YOUR INSTRUCTIONS -
Where in the records does the word "Front" occur? Copy each line in which it does.
-- RECORDS FOR THE TASK follows --
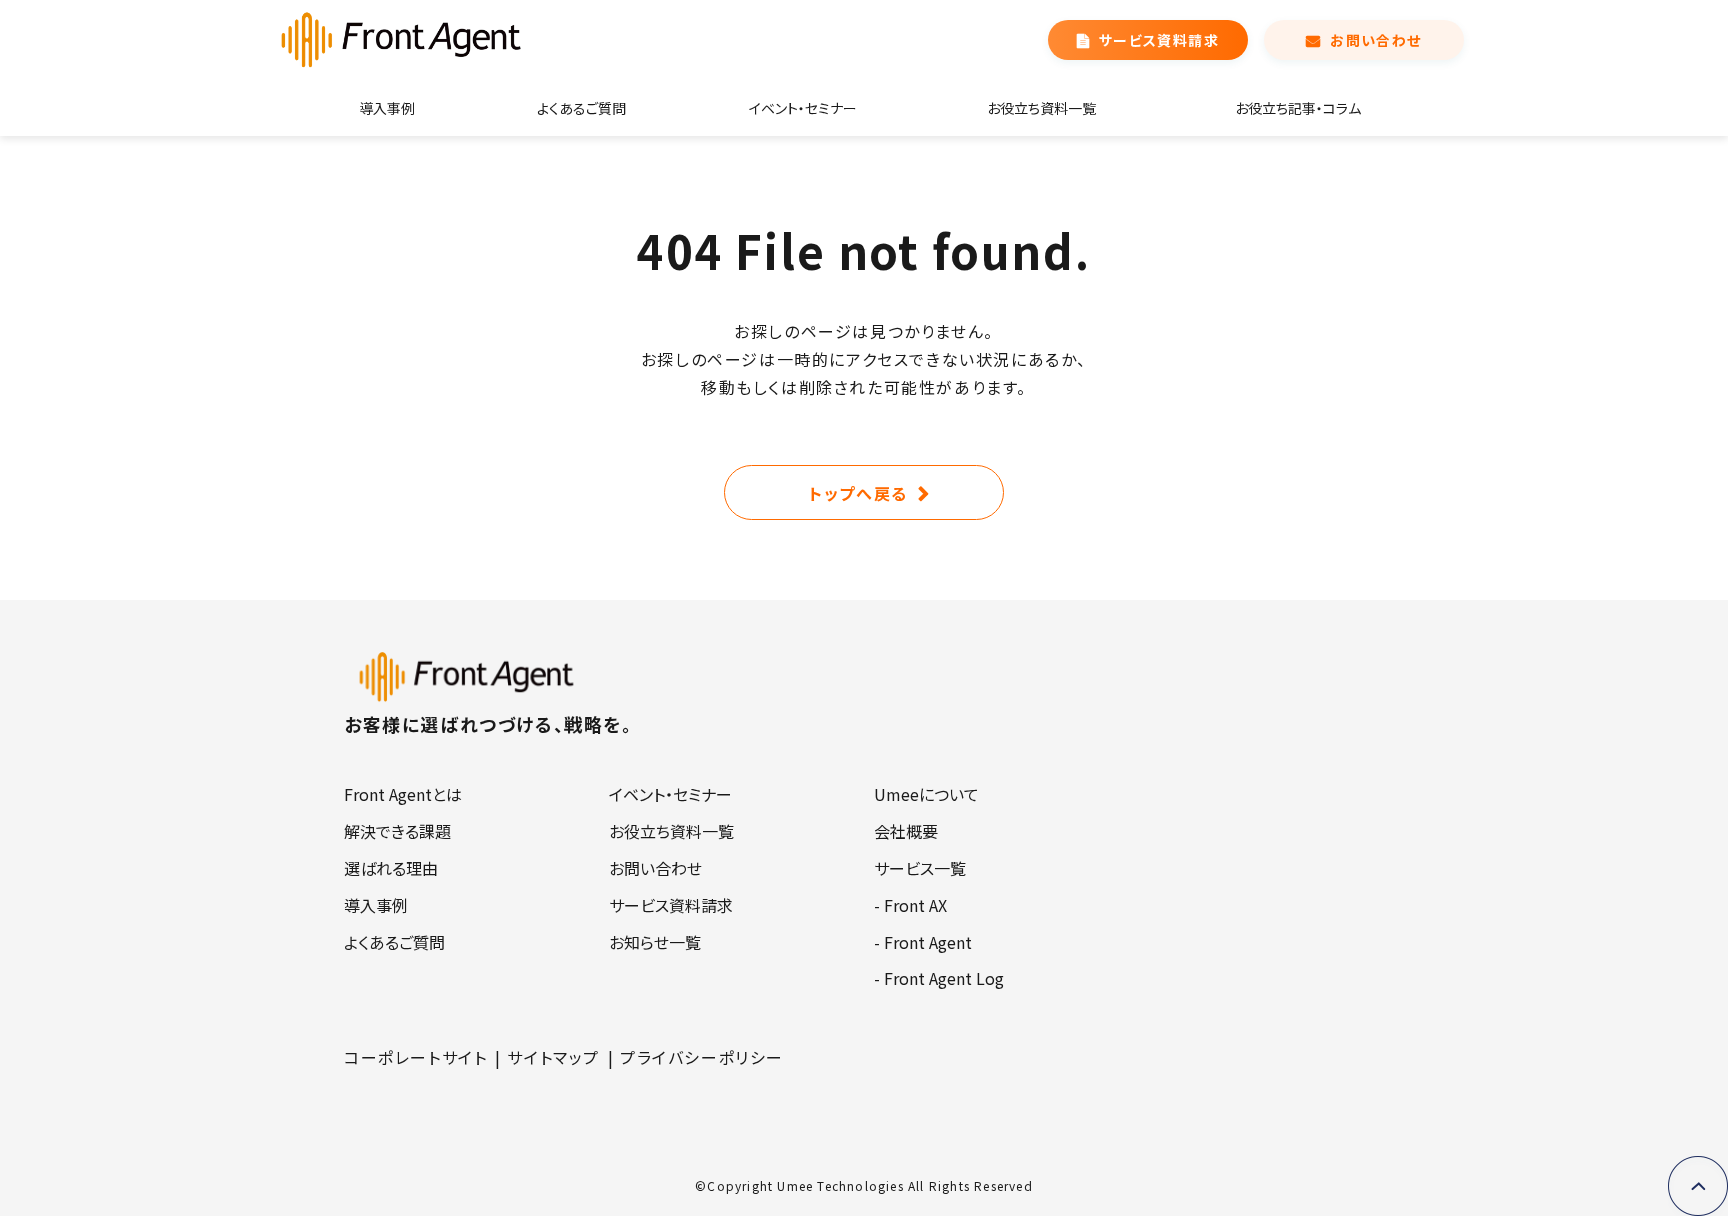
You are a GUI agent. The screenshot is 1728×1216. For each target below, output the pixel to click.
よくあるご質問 (581, 108)
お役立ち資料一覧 (1041, 108)
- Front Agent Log (939, 978)
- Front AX (910, 905)
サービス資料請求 (1159, 40)
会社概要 (906, 831)
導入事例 (387, 108)
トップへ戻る (858, 493)
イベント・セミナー (803, 108)
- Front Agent (923, 942)
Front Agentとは (403, 794)
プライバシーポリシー (702, 1057)
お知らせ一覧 (655, 942)
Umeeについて (926, 794)
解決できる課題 (397, 831)
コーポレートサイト (415, 1057)
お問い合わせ (1375, 40)
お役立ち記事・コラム (1298, 108)
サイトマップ (553, 1057)
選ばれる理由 (391, 868)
-- RECORDS FOR THE TASK concluded --
RESPONSE BOX -
- Front Agent Log (939, 978)
- Front AX (910, 905)
- Front Agent (923, 942)
Front Agentとは (403, 794)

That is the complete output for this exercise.